One typical approach is to define label switched paths (LSPs) through which traffic to a particular destination or set of destinations serviced by a particular provider edge (PE) router may be tunneled. Where multiple locations may need to be able to send traffic to the destination, a multipoint-to-point (sometimes referred to herein by the abbreviation “MP2P”) LSP may be defined. In MPLS (multi-protocol label switching), an LSP is typically MP2P. LSPs can also be used for point-to-point (P2P) applications and typically result from the use of label switching and the unidirectional nature of LSPs. In such a MP2P LSP, a plurality of defined paths from the originating PE's associated with ingress tunnel endpoints converge onto a single path entering the destination PE. A problem arises, however, in that the destination PE must have a way of learning the identity of the originating PE and associating that PE with the source MAC address of a received packet, e.g., in order to know how to route traffic sent to that source MAC address. When MPLS or MPLS versions of existing protocols (e.g., RSVP-TE, LDP, MP-BGP, etc.) are used to implement an LSP, the destination (receiving) PE does not have any way of knowing which PE originated the packet, as each node along the LSP uses its own label to forward packets to the next node, with the result that the receiving PE can identify through the primary label only the core device that forwarded the packet to the receiving PE along the last hop or leg of the LSP.
Conventional multipoint-to-point implementations require overlays of virtual tunnels to resolve this problem. In particular, in one typical approach a separate VC label is assigned per source PE for each service. In general, the typical approach solves a source identification problem and the multiplexing of traffic for different VPNs using the same transport.

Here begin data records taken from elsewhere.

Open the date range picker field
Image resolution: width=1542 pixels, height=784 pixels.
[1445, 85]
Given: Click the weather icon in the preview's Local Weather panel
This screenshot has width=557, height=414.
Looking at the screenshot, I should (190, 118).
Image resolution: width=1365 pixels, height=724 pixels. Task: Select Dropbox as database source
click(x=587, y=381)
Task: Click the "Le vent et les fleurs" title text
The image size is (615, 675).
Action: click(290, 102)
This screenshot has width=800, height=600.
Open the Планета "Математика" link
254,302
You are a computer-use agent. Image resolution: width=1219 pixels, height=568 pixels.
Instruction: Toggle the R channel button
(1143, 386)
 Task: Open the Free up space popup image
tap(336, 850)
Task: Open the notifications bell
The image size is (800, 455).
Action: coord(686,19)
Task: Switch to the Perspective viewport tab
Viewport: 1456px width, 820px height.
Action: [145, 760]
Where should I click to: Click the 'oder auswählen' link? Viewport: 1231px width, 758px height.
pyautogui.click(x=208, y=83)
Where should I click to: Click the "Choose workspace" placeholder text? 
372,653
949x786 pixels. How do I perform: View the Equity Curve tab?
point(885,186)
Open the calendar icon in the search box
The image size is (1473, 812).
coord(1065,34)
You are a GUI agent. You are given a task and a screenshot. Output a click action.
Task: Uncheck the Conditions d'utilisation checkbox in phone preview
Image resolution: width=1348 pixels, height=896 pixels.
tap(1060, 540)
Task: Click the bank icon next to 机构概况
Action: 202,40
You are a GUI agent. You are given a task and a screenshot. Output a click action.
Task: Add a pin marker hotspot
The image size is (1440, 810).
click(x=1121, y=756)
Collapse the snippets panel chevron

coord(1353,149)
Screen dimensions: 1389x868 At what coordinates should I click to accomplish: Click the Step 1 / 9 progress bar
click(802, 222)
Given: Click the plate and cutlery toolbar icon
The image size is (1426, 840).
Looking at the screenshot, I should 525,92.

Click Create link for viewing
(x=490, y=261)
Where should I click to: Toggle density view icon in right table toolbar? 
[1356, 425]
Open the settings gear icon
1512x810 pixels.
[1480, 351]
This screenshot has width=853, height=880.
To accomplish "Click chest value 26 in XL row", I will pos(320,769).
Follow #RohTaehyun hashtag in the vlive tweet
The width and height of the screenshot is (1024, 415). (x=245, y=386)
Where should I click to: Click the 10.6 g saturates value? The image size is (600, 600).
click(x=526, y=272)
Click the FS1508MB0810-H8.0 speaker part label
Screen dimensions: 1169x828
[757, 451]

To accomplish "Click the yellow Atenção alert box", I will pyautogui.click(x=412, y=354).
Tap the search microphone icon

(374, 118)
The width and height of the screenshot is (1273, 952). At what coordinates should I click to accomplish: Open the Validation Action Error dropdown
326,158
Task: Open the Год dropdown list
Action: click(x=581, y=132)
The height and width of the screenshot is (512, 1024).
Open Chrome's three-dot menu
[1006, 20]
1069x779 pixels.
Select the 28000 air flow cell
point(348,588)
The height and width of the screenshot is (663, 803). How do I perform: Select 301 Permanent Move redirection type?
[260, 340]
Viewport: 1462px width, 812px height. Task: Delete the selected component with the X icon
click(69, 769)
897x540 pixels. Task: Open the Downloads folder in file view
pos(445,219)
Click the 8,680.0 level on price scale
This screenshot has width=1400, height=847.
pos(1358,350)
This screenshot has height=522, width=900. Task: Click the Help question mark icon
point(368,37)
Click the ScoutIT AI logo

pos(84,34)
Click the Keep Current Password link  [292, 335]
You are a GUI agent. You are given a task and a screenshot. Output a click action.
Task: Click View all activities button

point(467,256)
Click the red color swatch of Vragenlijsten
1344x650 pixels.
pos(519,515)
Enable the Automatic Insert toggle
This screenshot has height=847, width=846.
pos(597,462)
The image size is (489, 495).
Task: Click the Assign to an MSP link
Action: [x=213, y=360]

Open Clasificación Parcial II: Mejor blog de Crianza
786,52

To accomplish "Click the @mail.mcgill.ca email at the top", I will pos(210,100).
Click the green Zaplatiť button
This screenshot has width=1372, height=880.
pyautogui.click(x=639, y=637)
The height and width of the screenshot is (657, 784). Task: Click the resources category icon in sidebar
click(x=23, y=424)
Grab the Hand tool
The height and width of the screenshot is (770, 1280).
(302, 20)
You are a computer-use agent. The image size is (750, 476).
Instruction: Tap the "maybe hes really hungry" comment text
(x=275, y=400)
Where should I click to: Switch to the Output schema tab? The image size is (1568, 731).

However, it does not reduce the number of labels. This approach is disadvantageous because of the overhead and complexity associated with assigning, managing, and routing packets using such a large number of labels. To quantify the shortcoming, if a separate VC label is assigned for each of “n” PE devices or nodes associated with a particular customer or service, for example, the number of labels per service would be on the order of n2 (specifically n(n−1)), as each node would be required to have a separate virtual point-to-point circuit to each other node. By contrast, if the destination PE had a way of identifying the originating PE without requiring that a separate VC label be assigned for each PE for each service, each of the n PE devices would require only one label per service, so that only n labels would be required.
Thus, it would be useful for a solution to solve how to determine a source station's address without creating an additional layer or mesh of tunnels for a MP2P LSP.